====== Testo ======

A sei mesi di distanza, sorge spontaneo chiedersi che fine abbiano fatto quelle richieste e perché la Corte penale internazionale stia impiegando così tanto tempo a decidere della loro convalida. Normalmente la Corte impiega tra le tre settimane e tre mesi per richieste analoghe. Per i mandati di arresto nei confronti di Putin e Lvova-Belova a seguito dell’invasione dell’Ucraina la stessa Corte aveva impiegato soltanto 29 giorni.
La responsabilità di questo ritardo – ammesso che di ritardo si possa realmente parlare per un dossier così complesso e delicato come quello israelo-palestinese – non ricade interamente sulla Corte Penale Internazionale. La Corte è attualmente sotto una schiacciante pressione, dovuta sia ad alcune tensioni interne che alle frequenti minacce di ritorsioni che provengono dall’esterno, che è iniziata fin dall’annuncio dell’apertura delle indagini ed è esponenzialmente aumentata a seguito della decisione di Khan di richiedere i mandati di arresto. Molti sono gli attori che, in maniera esplicita oppure dietro le quinte, stanno lavorando per continuare ad intralciare il corso della giustizia. Ciononostante, è essenziale che le richieste di arresto siano trattate con celerità e senza ritardi ingiustificati. Ne va della credibilità di una Corte penale internazionale sempre più fragile e della fiducia e certezza che le vittime nutrono nei confronti dell’intero sistema di amministrazione della giustizia.

====== Voci elencate ======

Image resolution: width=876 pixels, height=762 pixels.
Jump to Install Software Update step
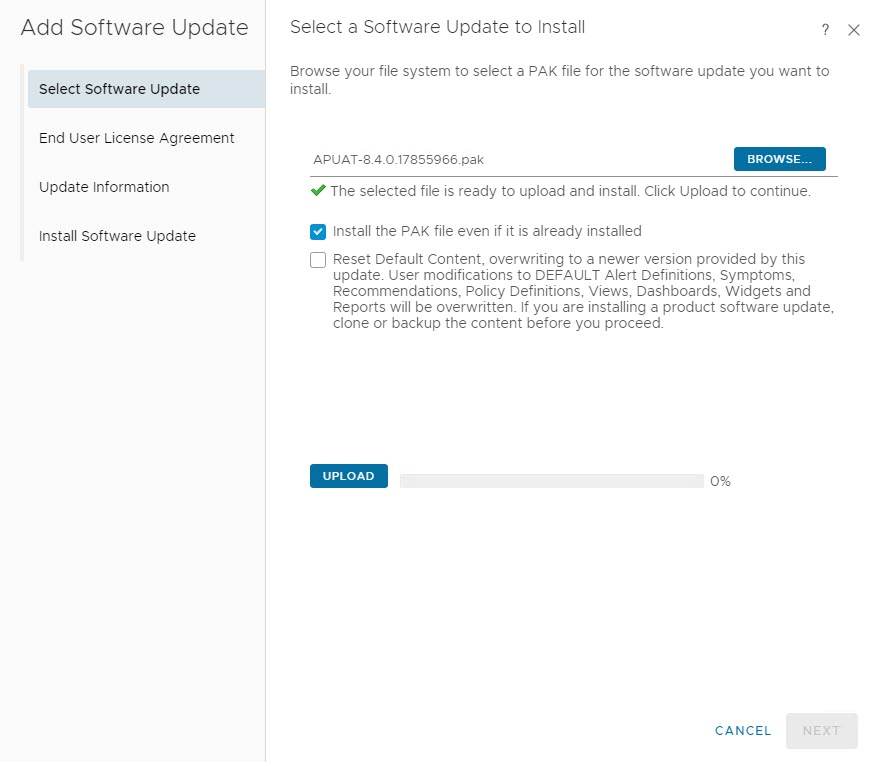coord(117,236)
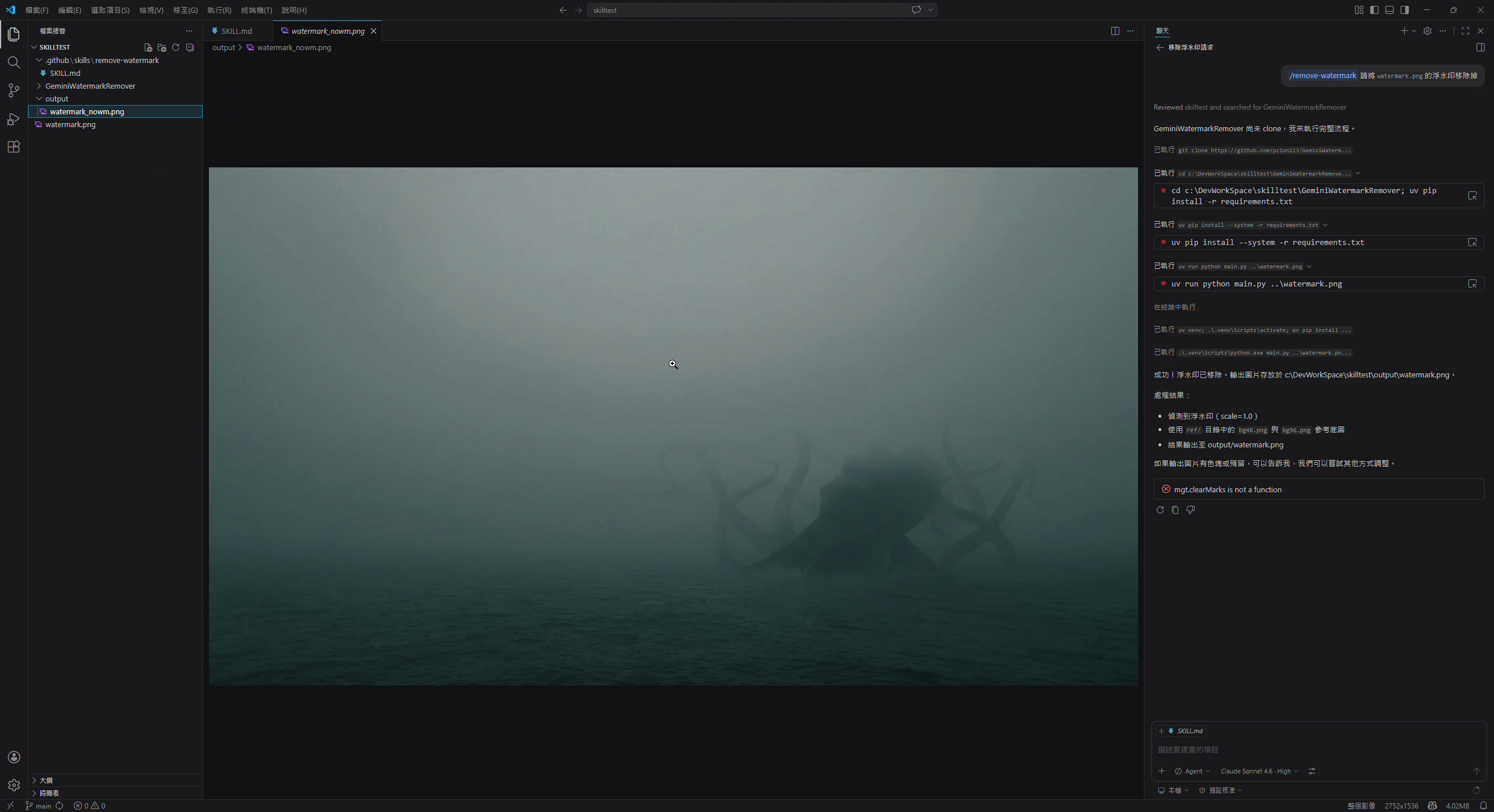This screenshot has width=1494, height=812.
Task: Open the Source Control view
Action: point(14,90)
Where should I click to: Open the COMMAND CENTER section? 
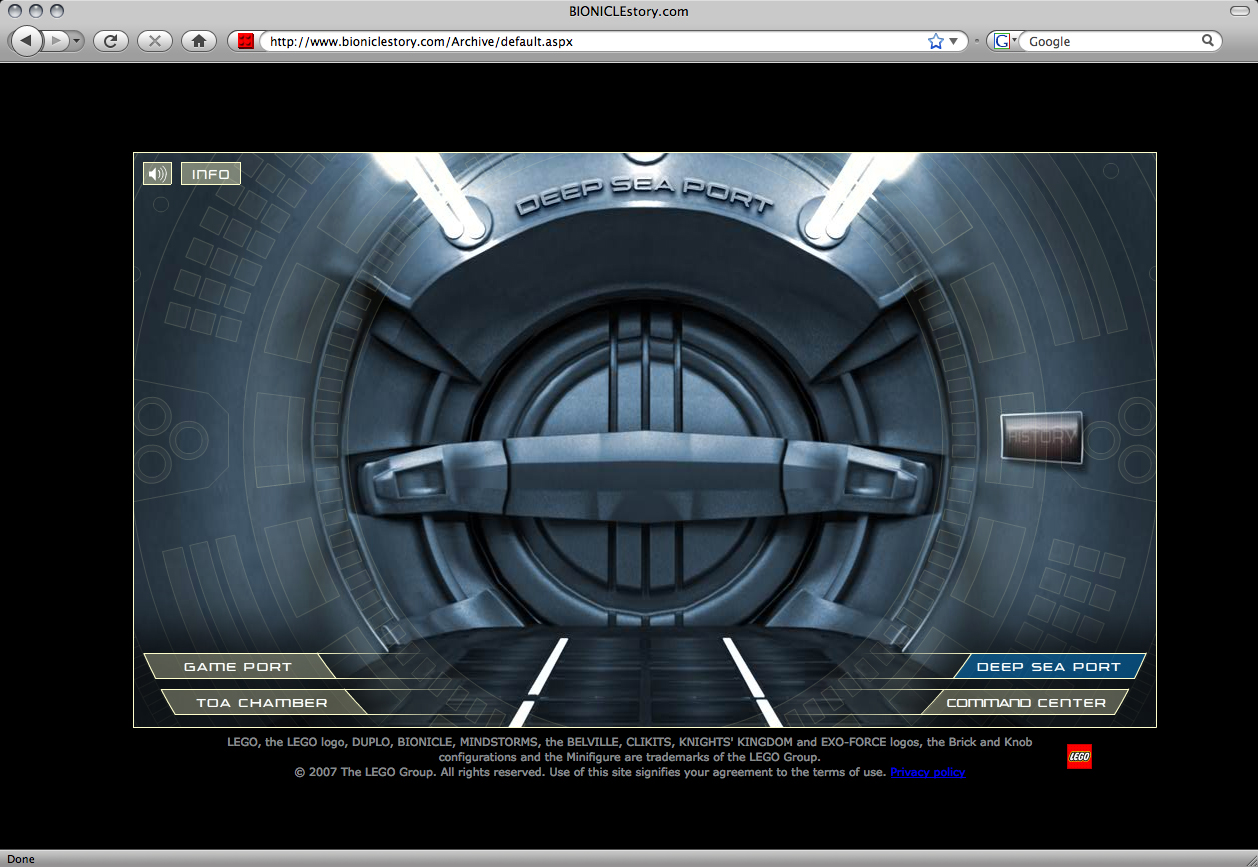(1026, 703)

======

◆ Compiti ◆
**a.** Secondo il testo, in quanti giorni la Corte aveva deciso sui mandati di arresto nei confronti di Putin e Lvova-Belova?
**b.** Sostituisca "click" con "tap" nelle voci, a partire dalla riga che contiene "Where should I" e proseguendo fino alla fine delle voci, lasciando invariato tutto il resto. Riporti solo tali righe, escludendo le immagini.

◆ Risposte ◆
**a.** In soli 29 giorni.

**b.**
Where should I tap to: Open the COMMAND CENTER section? 
(1026, 703)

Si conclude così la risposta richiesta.